**TEXT SEGMENT**
At least 12 people have been killed in violent protests over the rape conviction of a popular religious leader in north India.
The victims are believed to be Gurmeet Ram Rahim Singh's followers. Angry supporters are rampaging through Panchkula town, near Chandigarh.
Reports of widespread vandalism are coming in. At least two railway stations have been set on fire.
The latest death toll was reported by Indian media and Associated Press, quoting the chief medical officer of Panchkula's hospital.
Singh, who claims to have millions of disciples, was found guilty of raping two women at the headquarters of his sect, known as Dera Sacha Sauda, in 2002.
More than 200,000 of his followers had flocked to the Chandigarh area ahead of Friday's verdict.
Thousands of army, police and paramilitary forces have been deployed. They fired tear-gas canisters and water cannon into the crowd to try to restore control, says the BBC's Ravinder Singh Robin in Panchkula.
However, the region's police chief BS Sandhu said the violence was now under control.
Violence also spread to the capital, Delhi, where two train coaches were set on fire, according to reports.
Singh, 50, was taken into protective custody by the army following the conviction.
Controversial leader of the Dera Sacha Sauda sect, which claims to have 60 million followers around the world
Took over the sect - which describes itself as "a non-profit social welfare and spiritual organisation - when he was 23
Performs at rock concerts, acts in films and even has his own line of food products
Known as "rockstar baba" and "guru of bling" because of his shiny, colourful clothes
Punjab Chief Minister Amarinder Singh criticised his counterpart in the state of Haryana for allowing so many of Singh's followers to travel to Chandigarh.
Chandigarh is the capital of both states.
The border between the two states has been sealed.
Singh had arrived at court in Panchkula, near Chandigarh, from his ashram in Haryana in a convoy of more than 100 vehicles.
Schools and offices in the area were closed, trains were stopped, roads were blocked and three stadiums were set aside as makeshift prisons in case of trouble, officials said.

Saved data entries
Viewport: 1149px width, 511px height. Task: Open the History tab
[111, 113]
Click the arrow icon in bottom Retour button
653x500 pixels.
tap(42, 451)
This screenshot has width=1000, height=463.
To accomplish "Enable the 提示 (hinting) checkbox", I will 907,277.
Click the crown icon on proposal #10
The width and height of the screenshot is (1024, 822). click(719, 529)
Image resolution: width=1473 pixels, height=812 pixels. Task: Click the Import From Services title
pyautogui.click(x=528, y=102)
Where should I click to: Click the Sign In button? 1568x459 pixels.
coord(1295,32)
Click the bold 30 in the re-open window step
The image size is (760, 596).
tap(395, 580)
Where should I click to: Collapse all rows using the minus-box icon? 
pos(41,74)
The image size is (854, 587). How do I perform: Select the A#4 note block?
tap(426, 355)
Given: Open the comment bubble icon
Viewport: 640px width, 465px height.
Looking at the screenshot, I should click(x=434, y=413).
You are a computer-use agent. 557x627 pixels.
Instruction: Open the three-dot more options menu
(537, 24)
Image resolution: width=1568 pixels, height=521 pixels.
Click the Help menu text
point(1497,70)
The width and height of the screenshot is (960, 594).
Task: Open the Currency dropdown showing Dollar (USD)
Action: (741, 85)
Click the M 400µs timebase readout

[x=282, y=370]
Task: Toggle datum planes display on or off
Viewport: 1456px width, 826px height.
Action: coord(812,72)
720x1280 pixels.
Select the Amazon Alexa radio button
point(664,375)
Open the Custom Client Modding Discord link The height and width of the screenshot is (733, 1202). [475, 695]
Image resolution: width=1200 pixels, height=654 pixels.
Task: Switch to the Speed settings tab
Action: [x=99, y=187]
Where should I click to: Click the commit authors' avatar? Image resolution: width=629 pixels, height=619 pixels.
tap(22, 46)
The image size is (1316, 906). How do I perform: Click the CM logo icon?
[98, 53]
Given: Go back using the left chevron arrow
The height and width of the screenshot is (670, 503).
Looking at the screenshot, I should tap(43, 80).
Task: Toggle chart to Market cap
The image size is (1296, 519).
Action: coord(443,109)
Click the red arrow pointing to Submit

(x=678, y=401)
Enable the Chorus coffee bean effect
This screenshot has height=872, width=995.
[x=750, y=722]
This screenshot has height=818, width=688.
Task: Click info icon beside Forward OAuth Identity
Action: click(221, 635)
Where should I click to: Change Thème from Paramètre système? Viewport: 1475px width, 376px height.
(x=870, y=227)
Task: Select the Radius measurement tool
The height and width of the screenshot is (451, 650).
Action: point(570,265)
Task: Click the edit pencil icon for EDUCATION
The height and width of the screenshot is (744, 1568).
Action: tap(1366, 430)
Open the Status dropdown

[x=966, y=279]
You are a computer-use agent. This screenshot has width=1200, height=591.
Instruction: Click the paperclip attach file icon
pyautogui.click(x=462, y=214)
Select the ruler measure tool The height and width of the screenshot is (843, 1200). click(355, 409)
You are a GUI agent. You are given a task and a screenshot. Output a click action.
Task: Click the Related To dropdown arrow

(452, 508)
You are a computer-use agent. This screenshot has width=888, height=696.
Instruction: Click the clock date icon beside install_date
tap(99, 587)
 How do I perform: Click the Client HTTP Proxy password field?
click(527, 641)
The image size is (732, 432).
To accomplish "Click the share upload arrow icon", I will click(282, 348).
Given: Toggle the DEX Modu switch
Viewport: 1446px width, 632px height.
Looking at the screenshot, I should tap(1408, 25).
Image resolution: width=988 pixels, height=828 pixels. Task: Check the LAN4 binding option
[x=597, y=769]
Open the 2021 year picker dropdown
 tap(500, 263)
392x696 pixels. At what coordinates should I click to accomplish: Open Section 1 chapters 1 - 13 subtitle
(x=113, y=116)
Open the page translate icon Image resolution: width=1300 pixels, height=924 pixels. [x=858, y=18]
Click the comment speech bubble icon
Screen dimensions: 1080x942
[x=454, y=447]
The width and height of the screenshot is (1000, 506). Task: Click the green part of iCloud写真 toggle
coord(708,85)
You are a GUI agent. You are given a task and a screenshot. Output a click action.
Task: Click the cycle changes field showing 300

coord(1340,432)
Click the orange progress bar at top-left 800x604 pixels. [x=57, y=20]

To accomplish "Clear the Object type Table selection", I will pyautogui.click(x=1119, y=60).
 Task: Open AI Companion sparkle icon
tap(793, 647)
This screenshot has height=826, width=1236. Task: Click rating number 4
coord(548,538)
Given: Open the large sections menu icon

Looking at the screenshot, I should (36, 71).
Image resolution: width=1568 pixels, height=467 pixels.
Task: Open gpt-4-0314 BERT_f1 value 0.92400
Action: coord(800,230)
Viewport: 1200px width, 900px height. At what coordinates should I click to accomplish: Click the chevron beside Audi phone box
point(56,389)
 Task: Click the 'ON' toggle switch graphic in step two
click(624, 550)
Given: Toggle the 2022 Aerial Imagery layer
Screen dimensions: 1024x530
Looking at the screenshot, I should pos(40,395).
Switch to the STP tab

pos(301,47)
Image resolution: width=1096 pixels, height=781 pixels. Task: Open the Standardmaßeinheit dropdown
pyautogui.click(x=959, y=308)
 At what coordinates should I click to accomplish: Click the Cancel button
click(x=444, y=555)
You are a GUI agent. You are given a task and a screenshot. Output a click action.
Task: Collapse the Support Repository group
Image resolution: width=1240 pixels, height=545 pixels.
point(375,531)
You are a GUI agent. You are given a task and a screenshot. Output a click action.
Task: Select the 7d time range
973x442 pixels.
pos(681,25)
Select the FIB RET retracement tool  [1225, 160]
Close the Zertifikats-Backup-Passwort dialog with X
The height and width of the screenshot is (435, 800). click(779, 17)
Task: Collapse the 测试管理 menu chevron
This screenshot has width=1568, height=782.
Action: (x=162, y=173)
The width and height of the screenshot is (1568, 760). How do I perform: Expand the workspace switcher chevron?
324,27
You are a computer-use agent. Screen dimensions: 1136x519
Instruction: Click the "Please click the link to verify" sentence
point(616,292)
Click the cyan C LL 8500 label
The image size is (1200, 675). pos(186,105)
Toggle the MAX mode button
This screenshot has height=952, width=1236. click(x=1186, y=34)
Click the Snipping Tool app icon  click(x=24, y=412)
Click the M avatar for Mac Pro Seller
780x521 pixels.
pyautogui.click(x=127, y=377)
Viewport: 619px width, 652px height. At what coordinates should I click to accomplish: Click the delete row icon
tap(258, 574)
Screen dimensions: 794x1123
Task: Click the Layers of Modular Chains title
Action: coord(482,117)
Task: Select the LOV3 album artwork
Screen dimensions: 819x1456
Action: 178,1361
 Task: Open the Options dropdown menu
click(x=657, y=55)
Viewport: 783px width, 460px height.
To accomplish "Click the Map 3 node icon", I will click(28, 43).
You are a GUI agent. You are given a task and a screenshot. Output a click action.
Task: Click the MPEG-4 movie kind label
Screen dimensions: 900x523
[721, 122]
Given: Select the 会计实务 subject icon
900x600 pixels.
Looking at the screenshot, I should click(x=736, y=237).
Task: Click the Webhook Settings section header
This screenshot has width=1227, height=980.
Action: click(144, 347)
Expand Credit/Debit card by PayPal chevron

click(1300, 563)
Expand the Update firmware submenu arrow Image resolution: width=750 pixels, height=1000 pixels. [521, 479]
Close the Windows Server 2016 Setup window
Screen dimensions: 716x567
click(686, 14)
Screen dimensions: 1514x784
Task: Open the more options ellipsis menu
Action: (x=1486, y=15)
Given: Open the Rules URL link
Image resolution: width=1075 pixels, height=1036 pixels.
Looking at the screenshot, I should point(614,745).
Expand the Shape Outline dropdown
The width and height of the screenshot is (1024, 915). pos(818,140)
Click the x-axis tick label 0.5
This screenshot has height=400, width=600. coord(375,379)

**REQUIRED ACTION**
From the report on the Panchkula protests, output the passage that starts at the words "Reports of widespread" and ends after "Robin in Panchkula.", copied verbatim.

**RESULT**
Reports of widespread vandalism are coming in. At least two railway stations have been set on fire.
The latest death toll was reported by Indian media and Associated Press, quoting the chief medical officer of Panchkula's hospital.
Singh, who claims to have millions of disciples, was found guilty of raping two women at the headquarters of his sect, known as Dera Sacha Sauda, in 2002.
More than 200,000 of his followers had flocked to the Chandigarh area ahead of Friday's verdict.
Thousands of army, police and paramilitary forces have been deployed. They fired tear-gas canisters and water cannon into the crowd to try to restore control, says the BBC's Ravinder Singh Robin in Panchkula.